Install the essential tools for software development from scratch on any OS

A development environment is the set of tools you need to write, run, and manage code. This guide walks you through installing the essentials: a terminal, package manager, version managers for languages, a code editor, and Git. Everything here is free.

macOS is one of the most popular development platforms. Here's the setup checklist.

1. Xcode Command Line Tools

These give you essential developer utilities (compilers, Git, make, etc.) without installing the full Xcode app:

xcode-select --install

Click Install in the dialog that appears. This takes a few minutes.

2. Homebrew (package manager)

Homebrew is the standard package manager for macOS. It lets you install almost anything from the terminal:

/bin/bash -c "$(curl -fsSL https://raw.githubusercontent.com/Homebrew/install/HEAD/install.sh)"

After it finishes, follow the instructions it prints to add Homebrew to your PATH (it will give you the exact commands). Then verify:

brew --version

See Package Managers for more on how Homebrew works.

3. Git

Git comes with the Command Line Tools from step 1, but you can install a newer version via Homebrew:

brew install git

Set your identity:

git config --global user.name "Your Name"
git config --global user.email "[email protected]"

See Git Basics for a full walkthrough.
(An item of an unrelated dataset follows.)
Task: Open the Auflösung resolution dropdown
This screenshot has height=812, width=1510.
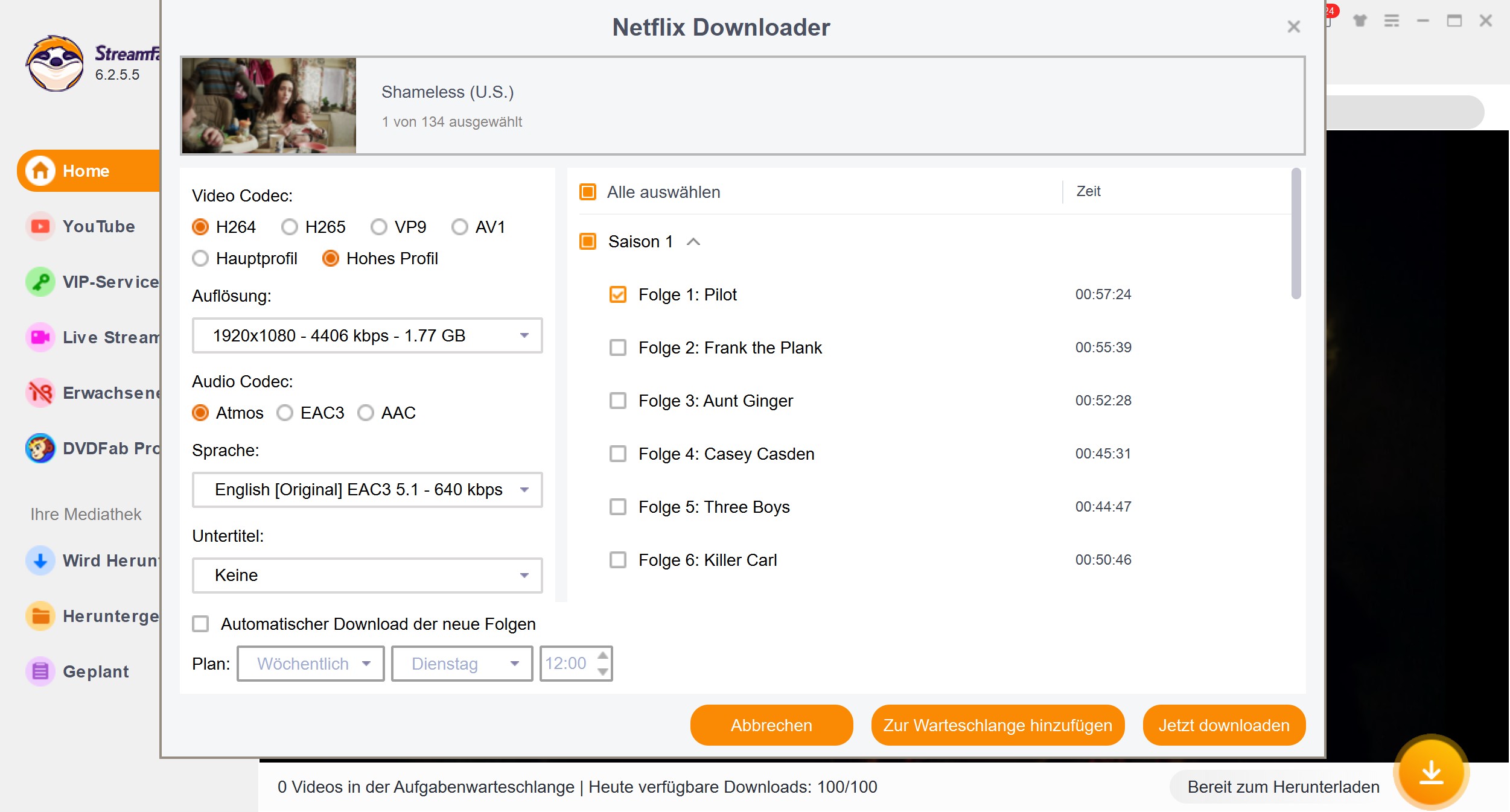Action: click(367, 335)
For SSH key setup, see SSH Key Setup.

4. Node.js (via nvm)

Don't install Node directly – use nvm (Node Version Manager) so you can switch between versions for different projects:

curl -o- https://raw.githubusercontent.com/nvm-sh/nvm/v0.40.1/install.sh | bash

Close and reopen your terminal, then:

nvm install --lts

Verify:

node --version
npm --version

5. Python (via pyenv)

Same idea as nvm – pyenv lets you manage multiple Python versions:

brew install pyenv

Add to your ~/.zshrc:

export PYENV_ROOT="$HOME/.pyenv"
[[ -d $PYENV_ROOT/bin ]] && export PATH="$PYENV_ROOT/bin:$PATH"
eval "$(pyenv init -)"

Reload your shell and install Python:

source ~/.zshrc
pyenv install 3.12
pyenv global 3.12
python --version

6. VS Code

Download from code.visualstudio.com and drag it to Applications.
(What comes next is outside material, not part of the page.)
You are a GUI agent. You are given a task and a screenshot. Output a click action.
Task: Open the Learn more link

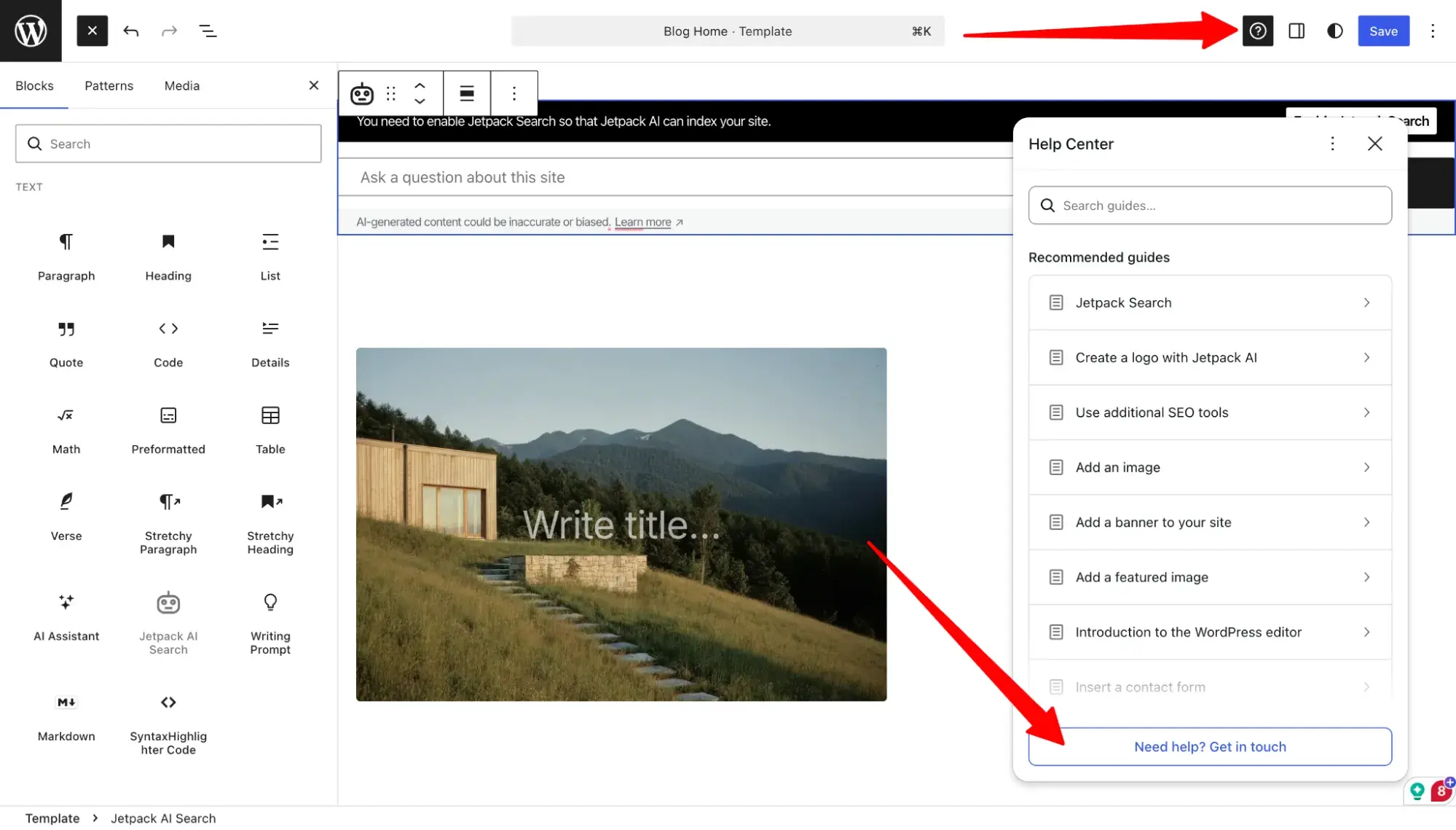[x=642, y=222]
Enable the code command in your terminal: open VS Code, press Cmd + Shift + P, type "shell command", and select Shell Command: Install 'code' command in PATH. Now you can open any project with:

code my-project/

Verify everything

git --version
node --version
python --version
code --version

If any command returns "not found," see Environment Variables and PATH for how to fix it.

Frequently Asked Questions

Why use version managers instead of installing Node or Python directly?

Different projects often need different versions. If you install Node 18 system-wide and a project needs Node 20, you're stuck. Version managers like nvm and pyenv let you switch between versions per project with a single command. They also keep your system installation clean.

Do I need WSL2 on Windows?

Not necessarily, but it's highly recommended for web development. Many tools, tutorials, and documentation assume a Unix-like environment (Mac or Linux). WSL2 gives you that inside Windows without dual-booting. If you're doing .NET or Windows-specific development, native Windows tools are fine.

I installed something but the terminal says "command not found." What now?

The tool's binary isn't in your PATH. Check Environment Variables and PATH for how to fix it. Common causes: you need to open a new terminal window, the installer printed PATH instructions you missed, or you need to add the install directory to your shell config file.

Should I install everything with Homebrew/winget/apt?

Package managers are great for most tools, but language runtimes (Node, Python, Ruby) are better managed by their own version managers (nvm, pyenv, rbenv). Package managers install a single system-wide version, which causes conflicts when different projects need different versions.

How do I know if my environment is set up correctly?

Run the verify commands at the end of each section. Each tool should print a version number. If any command fails, check that the tool is installed and its directory is in your PATH.